Mistakes teachers use when asking questions in the classroom:
- Teachers often pose questions that require only recall rather than deep thought, which doesn’t encourage discussion and further learning within the classroom.
- For the sake of time and covering all of the required standards, teachers will oftentimes answer their own question instead of letting the students take the time needed to answer.
- During class time, ask the students questions that not only show that they understand the basic recall aspect of the material, but also shows that they are thinking on a more critical, analytical level. By doing so, more questions will naturally emerge and will force the students to question or elaborate on their own opinions on the question asked. An example given by the article is instead of asking, “What is a renewable resource?” ask “How would you convince a friend that it’s important to new if a resource is renewable or not?”

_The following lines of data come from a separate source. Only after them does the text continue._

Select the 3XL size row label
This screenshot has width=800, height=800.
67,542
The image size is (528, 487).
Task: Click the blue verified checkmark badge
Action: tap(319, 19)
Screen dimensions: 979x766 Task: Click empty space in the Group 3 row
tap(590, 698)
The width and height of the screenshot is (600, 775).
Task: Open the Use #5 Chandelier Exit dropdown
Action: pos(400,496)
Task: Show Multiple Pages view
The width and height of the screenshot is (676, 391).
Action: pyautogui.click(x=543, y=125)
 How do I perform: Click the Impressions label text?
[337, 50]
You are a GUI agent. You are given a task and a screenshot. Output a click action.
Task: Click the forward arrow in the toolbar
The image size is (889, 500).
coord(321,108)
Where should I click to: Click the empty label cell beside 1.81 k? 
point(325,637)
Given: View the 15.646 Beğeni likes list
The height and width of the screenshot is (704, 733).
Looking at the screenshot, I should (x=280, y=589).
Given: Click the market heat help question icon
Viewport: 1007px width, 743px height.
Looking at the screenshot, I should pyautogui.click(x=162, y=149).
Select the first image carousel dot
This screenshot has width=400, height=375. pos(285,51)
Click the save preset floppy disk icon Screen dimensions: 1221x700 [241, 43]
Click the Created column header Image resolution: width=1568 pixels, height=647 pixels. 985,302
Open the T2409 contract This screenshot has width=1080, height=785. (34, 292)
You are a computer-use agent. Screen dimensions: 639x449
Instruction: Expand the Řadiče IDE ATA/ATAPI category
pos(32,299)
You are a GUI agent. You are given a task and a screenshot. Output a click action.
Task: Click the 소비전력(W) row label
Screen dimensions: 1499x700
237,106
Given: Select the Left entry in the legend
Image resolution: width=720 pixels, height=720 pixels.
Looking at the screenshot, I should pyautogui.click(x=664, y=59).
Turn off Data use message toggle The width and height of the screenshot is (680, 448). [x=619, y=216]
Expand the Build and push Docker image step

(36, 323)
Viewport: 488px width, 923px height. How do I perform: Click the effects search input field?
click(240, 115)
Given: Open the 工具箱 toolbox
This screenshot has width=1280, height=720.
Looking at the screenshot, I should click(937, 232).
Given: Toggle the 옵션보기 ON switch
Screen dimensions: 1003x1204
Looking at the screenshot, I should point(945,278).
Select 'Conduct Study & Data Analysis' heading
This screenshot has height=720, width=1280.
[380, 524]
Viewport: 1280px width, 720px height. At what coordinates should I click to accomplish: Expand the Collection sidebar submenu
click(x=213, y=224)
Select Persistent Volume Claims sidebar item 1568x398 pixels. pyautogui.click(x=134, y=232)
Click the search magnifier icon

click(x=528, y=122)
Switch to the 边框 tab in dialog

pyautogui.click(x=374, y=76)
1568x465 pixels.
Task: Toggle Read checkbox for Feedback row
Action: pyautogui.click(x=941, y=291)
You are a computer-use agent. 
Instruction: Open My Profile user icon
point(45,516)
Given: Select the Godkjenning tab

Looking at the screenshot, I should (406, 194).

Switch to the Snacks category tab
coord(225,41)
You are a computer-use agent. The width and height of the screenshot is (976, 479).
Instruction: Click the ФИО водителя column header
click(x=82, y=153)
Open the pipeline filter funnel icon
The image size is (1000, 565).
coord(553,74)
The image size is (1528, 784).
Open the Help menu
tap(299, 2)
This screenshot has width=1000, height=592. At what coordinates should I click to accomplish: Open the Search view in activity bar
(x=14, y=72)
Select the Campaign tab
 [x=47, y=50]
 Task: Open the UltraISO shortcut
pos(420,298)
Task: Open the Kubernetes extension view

- Give students at least 3 to 5 seconds of wait, or “think” time, to answer the question, and fight the initial reaction to shy away from silence for fear of wasting time or feeling uncomfortable. Let the students know that this is what they are expected to do so that everyone is on the same page. These extra seconds will not make a difference in content covered in the long run, but will prove extremely beneficial for the level of understanding going on in the classroom.
Memory: What is figurative language? What is a hyperbole?
Convergence: How do the comparisons made through similes differ, or change the overall meaning of the text, from metaphors?
Divergent: Suppose you had to create a metaphor for friendships. What would this metaphor be and why?/ How might the reader benefit from the author’s use of figurative language versus literal language?
Evaluative: Is figurative language a useful tool for authors to elicit meaning within the text?